Tarps are rigged to shed rain over packing and kitchen areas. Fires are built using birch bark for tinder. Most of the meals are cooked over a wood fire, including Julie Allen’s spectacular pot-baked biscuits and blueberry cobbler.

An orange spade for digging cat holes was available by the base of a tree on the edge of every campsite. Quetico has no latrines.

Pulleys, strong rope and a team effort are the Minnesotan solution to hanging group-size packs of provisions beyond reach of bears and the 20-something paddler with the insatiable appetite.

Every evening was set aglow with a round of something sippable by the fire. Banter eventually faded one by one into personal time and benediction in the twilight where fireflies flurry like campfire sparks in a breeze.

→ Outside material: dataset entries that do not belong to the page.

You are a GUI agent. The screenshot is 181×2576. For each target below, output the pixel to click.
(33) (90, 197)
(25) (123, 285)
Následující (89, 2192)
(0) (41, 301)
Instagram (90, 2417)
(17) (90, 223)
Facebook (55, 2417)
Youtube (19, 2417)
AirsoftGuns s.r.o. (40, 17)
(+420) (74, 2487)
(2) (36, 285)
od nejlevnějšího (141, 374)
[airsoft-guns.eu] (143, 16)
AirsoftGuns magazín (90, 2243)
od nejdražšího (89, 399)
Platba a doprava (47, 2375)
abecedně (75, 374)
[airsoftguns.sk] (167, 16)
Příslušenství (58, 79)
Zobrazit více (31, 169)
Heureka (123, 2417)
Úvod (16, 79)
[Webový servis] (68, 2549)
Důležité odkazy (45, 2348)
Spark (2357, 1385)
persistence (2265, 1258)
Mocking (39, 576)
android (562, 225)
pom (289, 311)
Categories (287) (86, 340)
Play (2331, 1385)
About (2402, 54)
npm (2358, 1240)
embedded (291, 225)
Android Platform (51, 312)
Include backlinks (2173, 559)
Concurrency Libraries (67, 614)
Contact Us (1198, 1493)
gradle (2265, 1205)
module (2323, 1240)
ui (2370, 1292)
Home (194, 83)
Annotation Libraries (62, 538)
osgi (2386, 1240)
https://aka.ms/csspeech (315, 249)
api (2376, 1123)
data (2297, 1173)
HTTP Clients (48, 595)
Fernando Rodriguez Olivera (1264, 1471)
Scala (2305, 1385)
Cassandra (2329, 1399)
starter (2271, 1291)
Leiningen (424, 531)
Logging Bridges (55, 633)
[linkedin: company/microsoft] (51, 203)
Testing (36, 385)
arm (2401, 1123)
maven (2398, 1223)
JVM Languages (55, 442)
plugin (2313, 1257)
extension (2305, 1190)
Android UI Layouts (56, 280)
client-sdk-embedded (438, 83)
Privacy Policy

Loons made appearances every day. Their mesmerizing calls would hush fish-catching brag fests. A pair followed by a group of three loons cruised by camp one evening, paddling and calling, freezing our conversation and fixing our gaze. Equally stunning as the echoing calls faded was the silence.

A haunted house can’t match a week in Quetico for scaring the crap out of campers. Among our hair-raising experiences were rifle shots that turned out to be beaver tails smacking the water by shore; trees swaying, creaking and cracking in the wind over our tents; a lightning storm that raged just a few bolts short of Armageddon.

When the thunder faded into the distance and the night sky finally went dark again, a single firefly glowed like a slow-pulsing beacon under my tent rain fly where it had sought refuge.

The traumatizing 20 minutes of in-your-face lightning prompted discussion of what to do when hell breaks loose. “Response to lightning casualties is the opposite of triage,” Scott Wolff, an ER doctor, said in a teaching moment. “You leave survivors and go immediately to the unconscious. If they’re not breathing, you breathe for them in case they’re in respiratory paralysis.”

The trip involved no major injuries, but there was some significant bloodshed as seen on the inside of our tents. Mosquitoes that had been detected too late were smashed in red smudges against the rip-stop nylon.

Fishing sometimes resulted in even more gore. On a layover day designated for producing a fish dinner, I was carefully adding a northern pike to my stringer when a strung-up walleye lurched up over the gunnel and engulfed my thumb. I had to pry its jaws open as dozens of sharp teeth razor-bladed my skin.

“That’s nothing,” Wolff said as my blood pooled in the canoe. “Remember when the pike grabbed my toe (while swimming)? That was bad. I still have some of the pike teeth I dug out of my skin.”

Any inclinations for skinny dipping after dinner were doused.